The present invention relates to a wind turbine with frequency ride through capability and a method for operating such a wind turbine.
Wind power plants may be subject to fluctuations of the availability of primary energy due to wind gusts. For this reason, variable speed generators may be used for generating electric power by means of wind power plants because, when using such generators, the energy of wind gusts may not be immediately supplied to the grid but can be stored in the centrifugal masses of the wind power plant by variation of rotational speed. In this manner, the mechanical loads on the wind power plant may be substantially reduced compared to plants with fixed rotational speed, and the mechanical parts may possibly be designed and manufactured lightweight and with reduced costs. Induction generators are sometimes used as variable speed generators, wherein their stator coils are directly coupled to the voltage grid and their rotor windings are driven by the rotor of the wind power plant and are supplied with rotor currents by means of suitable converters. Therein, the frequencies of the supplied rotor currents are controlled in a manner that the sum of the rotor rotational frequency and the rotor current frequency is permanently equal to the grid frequency. For feeding the rotor windings, direct converters coupled to the grid as well as intermediate voltage circuit converters with a grid-sided converter and a rotor power converter coupled thereto via an inductive and/or capacitive reactance can be used.
However, the converters used in the rotor circuit may have certain limitations as to maximum rotor current and/or maximum rotor voltage. For example, a converter sometimes used in the rotor circuit of a wind turbine is an IGBT module in the 1700V voltage class. Such an IGBT module allows a maximum AC rotor voltage of 750 V to 770 V. Furthermore, the IGBT's limitation on the maximum rotor current may require a minimum slip and a minimum rotor voltage. If these limitations are not obeyed, the rotor currents may become too high for the IGBT converters in the rotor circuit and may, therefore, damage the converters.
Wind turbines may be designed for operation under “normal” conditions, i.e. for operation under nominal grid voltage and nominal grid frequency, and may have to fulfill simultaneously several boundary conditions. For example, the rotor voltage Ur depends on the grid voltage Ug and on the generator slip s. The slip s, in turn, depends on the grid frequency fg and on the generator rotor speed nmech. Particularly, the slip s is proportional to the grid frequency fg in the overexcited range and reciprocally proportional in the underexcited range.

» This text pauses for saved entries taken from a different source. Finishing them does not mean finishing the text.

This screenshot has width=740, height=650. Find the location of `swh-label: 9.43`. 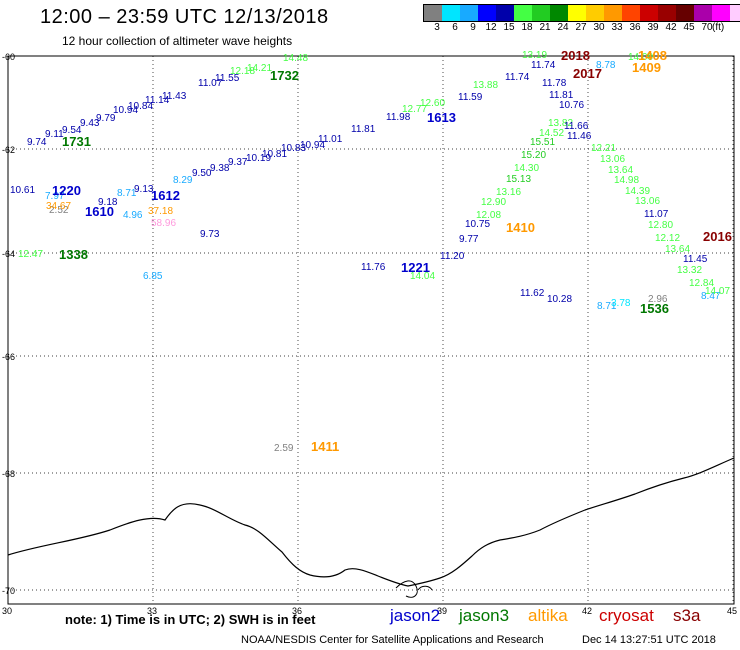

swh-label: 9.43 is located at coordinates (90, 124).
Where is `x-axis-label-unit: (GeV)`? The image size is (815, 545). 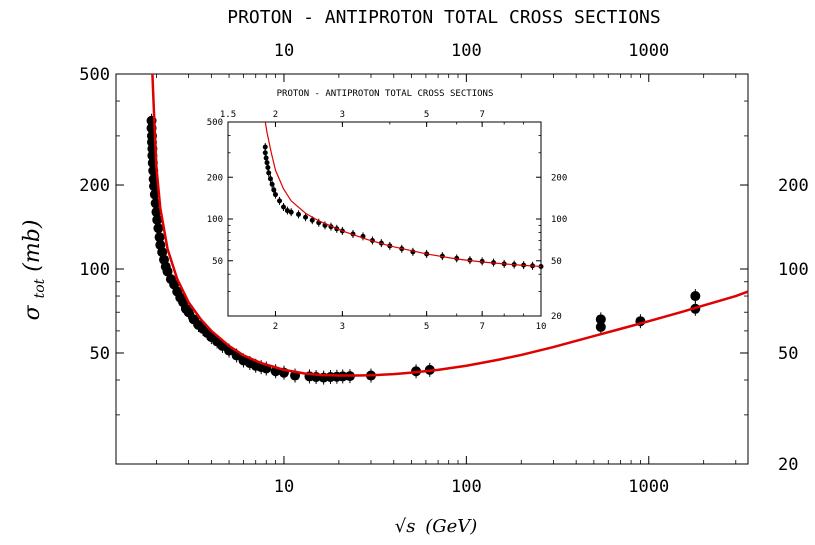 x-axis-label-unit: (GeV) is located at coordinates (451, 526).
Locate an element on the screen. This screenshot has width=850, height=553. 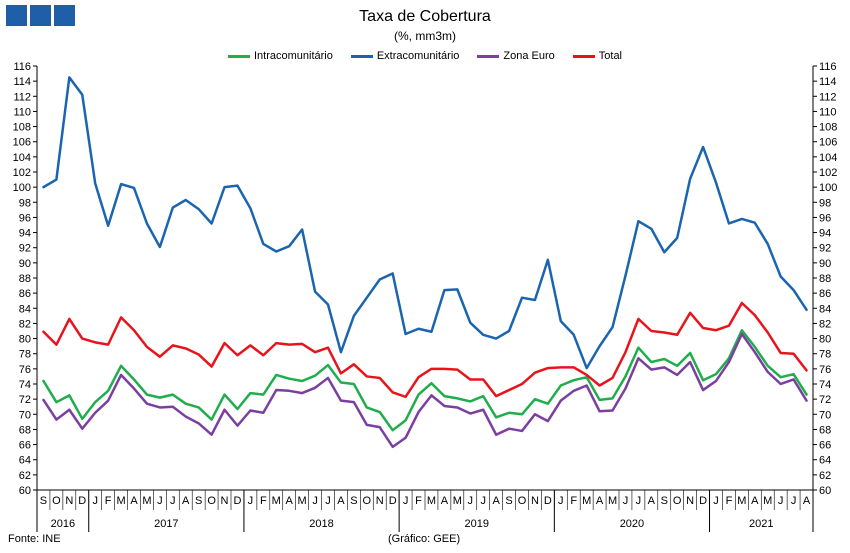
y-tick-label-right: 62 is located at coordinates (825, 476).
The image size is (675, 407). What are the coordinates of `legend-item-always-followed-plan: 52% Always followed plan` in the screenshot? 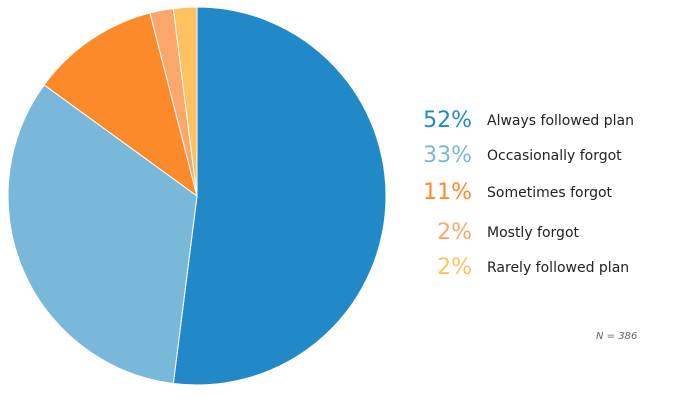 It's located at (538, 121).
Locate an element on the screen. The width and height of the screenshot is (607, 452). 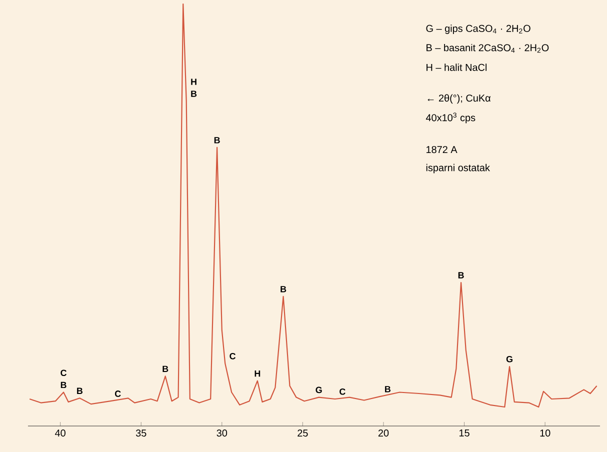
annotation: H – halit NaCl is located at coordinates (456, 68).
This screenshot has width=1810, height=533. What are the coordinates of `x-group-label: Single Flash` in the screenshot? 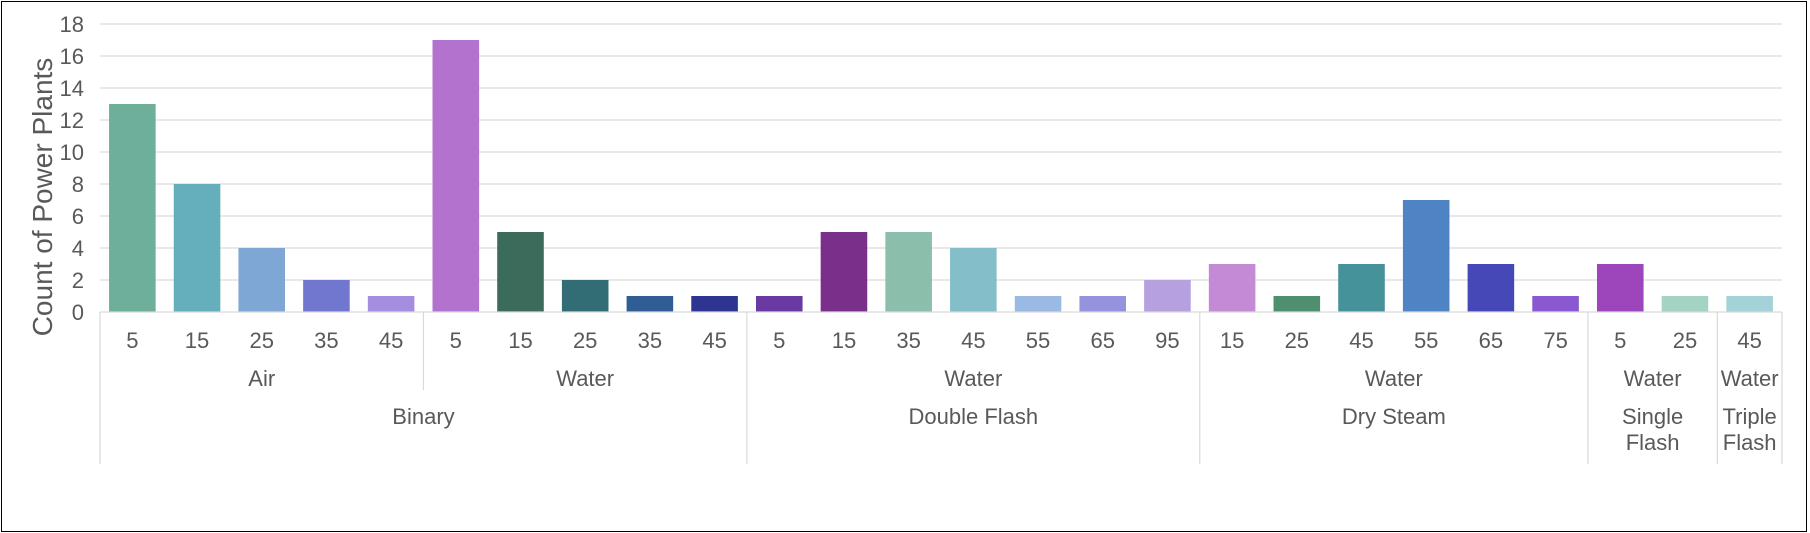 It's located at (1652, 430).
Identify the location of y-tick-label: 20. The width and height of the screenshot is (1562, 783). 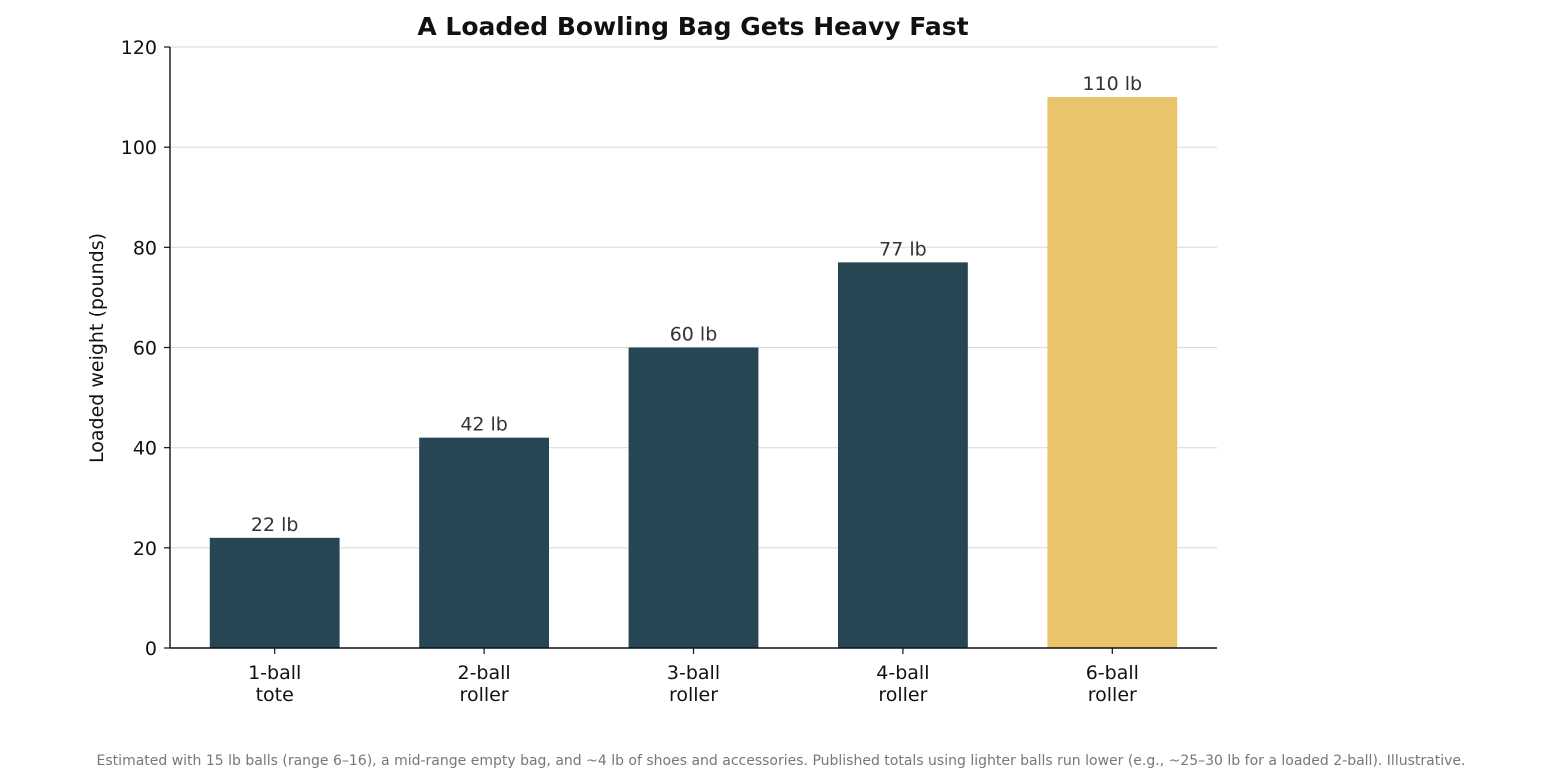
(145, 549).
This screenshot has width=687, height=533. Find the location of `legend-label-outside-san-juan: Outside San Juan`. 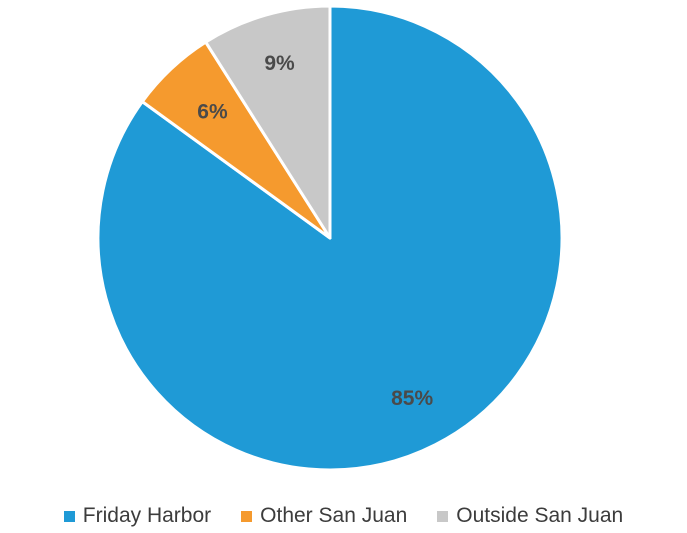

legend-label-outside-san-juan: Outside San Juan is located at coordinates (540, 516).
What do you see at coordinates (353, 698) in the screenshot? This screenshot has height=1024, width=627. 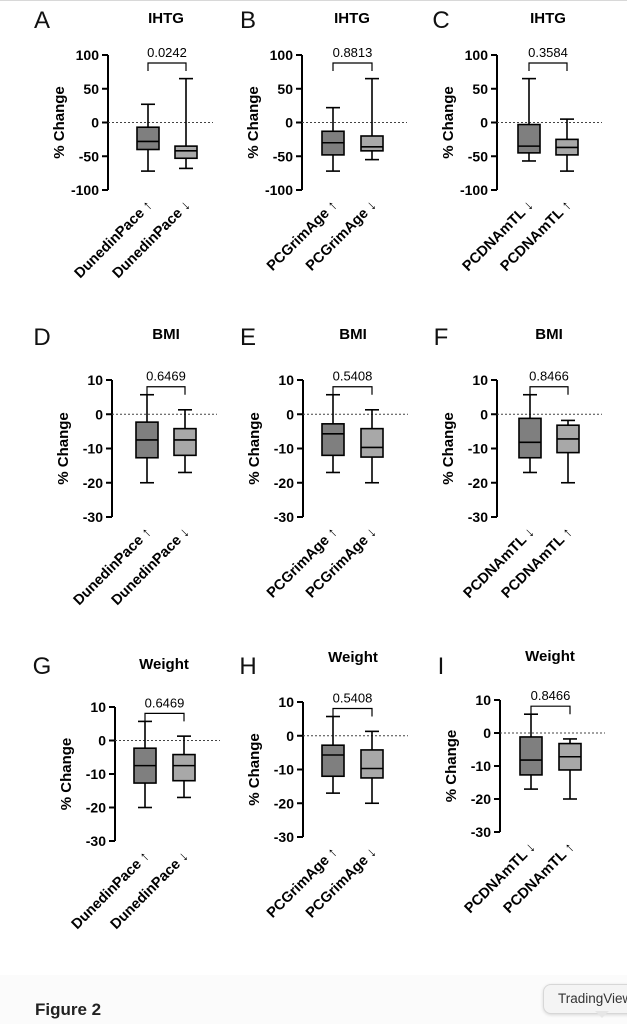 I see `p-value-label: 0.5408` at bounding box center [353, 698].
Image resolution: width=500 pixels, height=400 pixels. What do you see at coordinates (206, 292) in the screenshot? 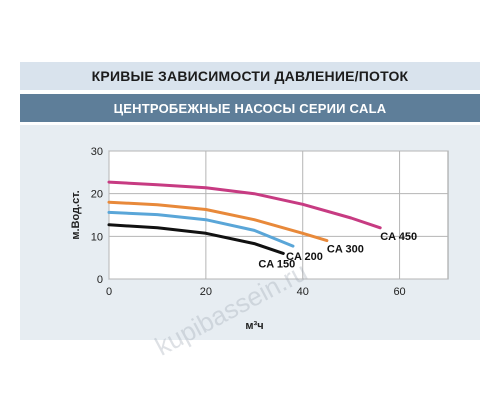
I see `x-tick-label: 20` at bounding box center [206, 292].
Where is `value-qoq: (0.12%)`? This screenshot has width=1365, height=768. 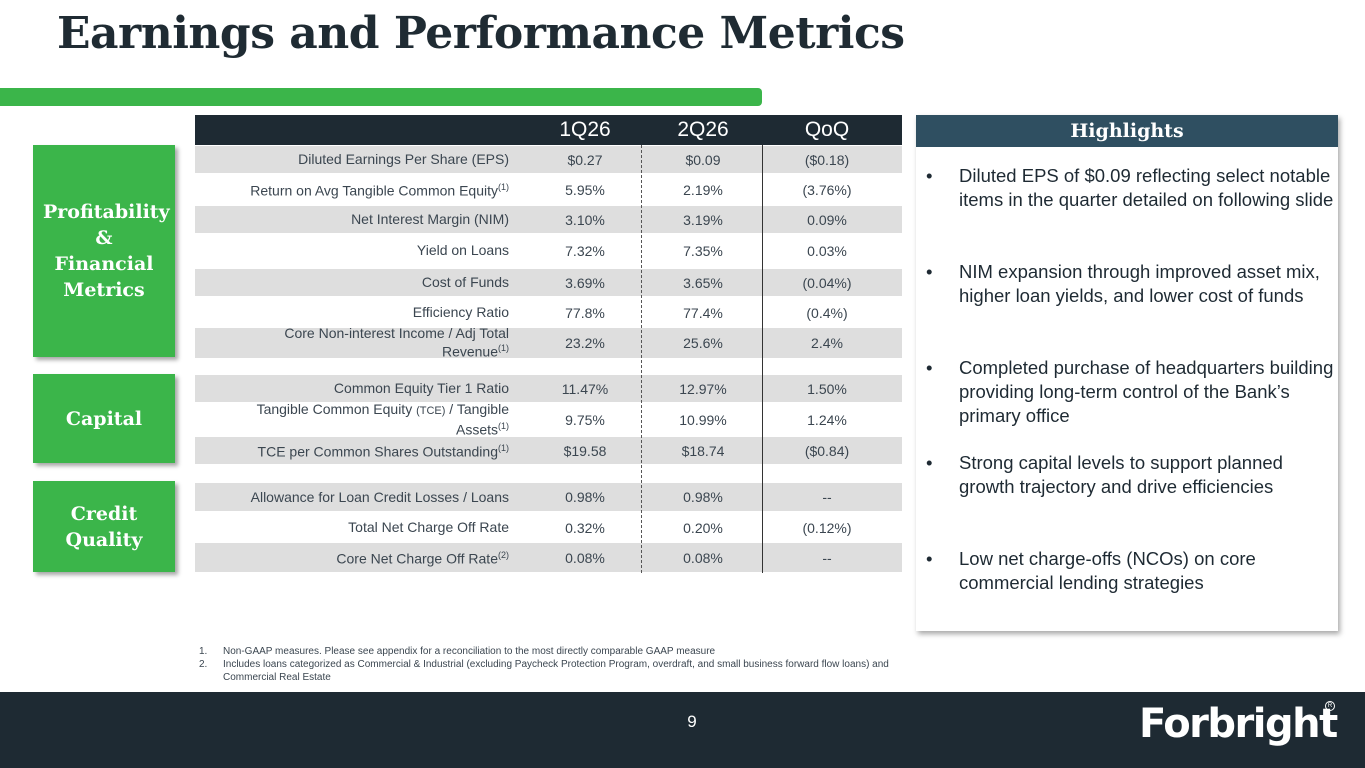
value-qoq: (0.12%) is located at coordinates (827, 528).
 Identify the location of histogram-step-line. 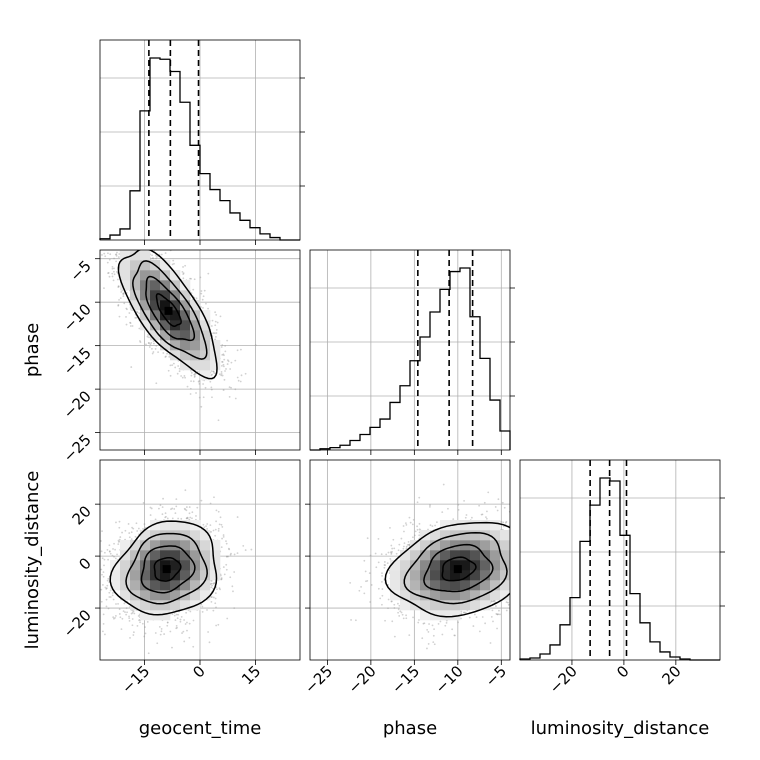
(200, 149).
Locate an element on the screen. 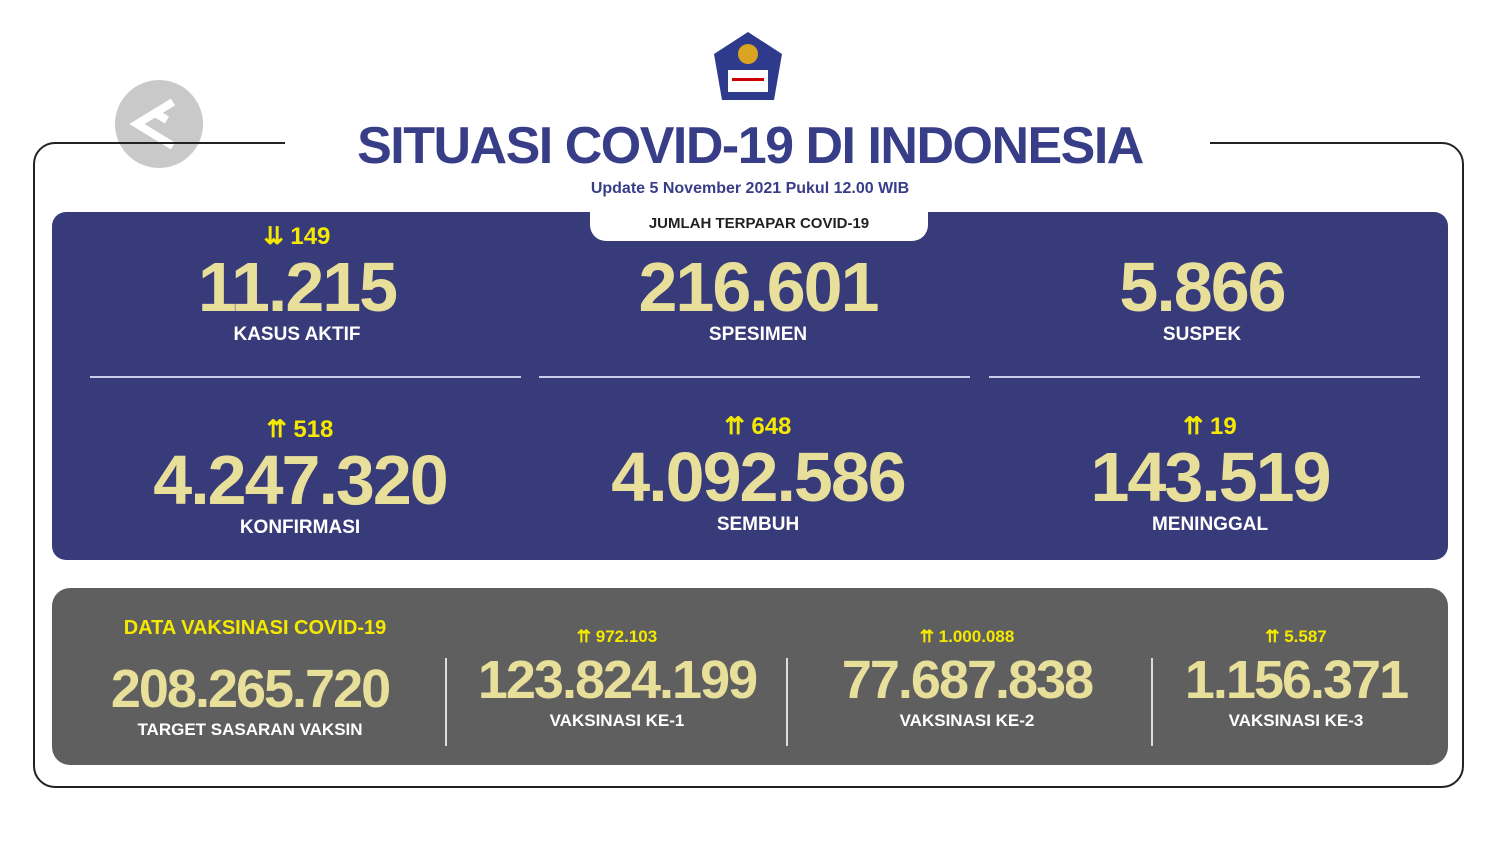  title-gap is located at coordinates (748, 145).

Especially, the maximum dynamic speed range, the nominal speed point nnom and the maximum allowable rotor voltage Ur may be designed under the assumption of “normal” grid conditions, i.e. for nominal grid frequency (fg=50 Hz in Europe, fg=60 Hz in USA and parts of Japan) and nominal grid voltage Ug. Therefore, the simultaneous occurrence of several abnormal operating conditions can lead to a shut-down of the wind turbine, especially during gusty wind conditions, due to exceedingly high rotor currents.
One known ride-through strategy for such abnormal operating conditions where exceedingly high or low grid frequencies may occur is to adjust the power factor to a more inductive range. However, this strategy can possibly only be applied within a relatively narrow range of frequency transients. Particularly, adjusting the power factor to the more inductive range may lower the grid voltage Ug. Therefore, this strategy may be undesirable in cases of undervoltage where further lowering of the voltage may not be allowed.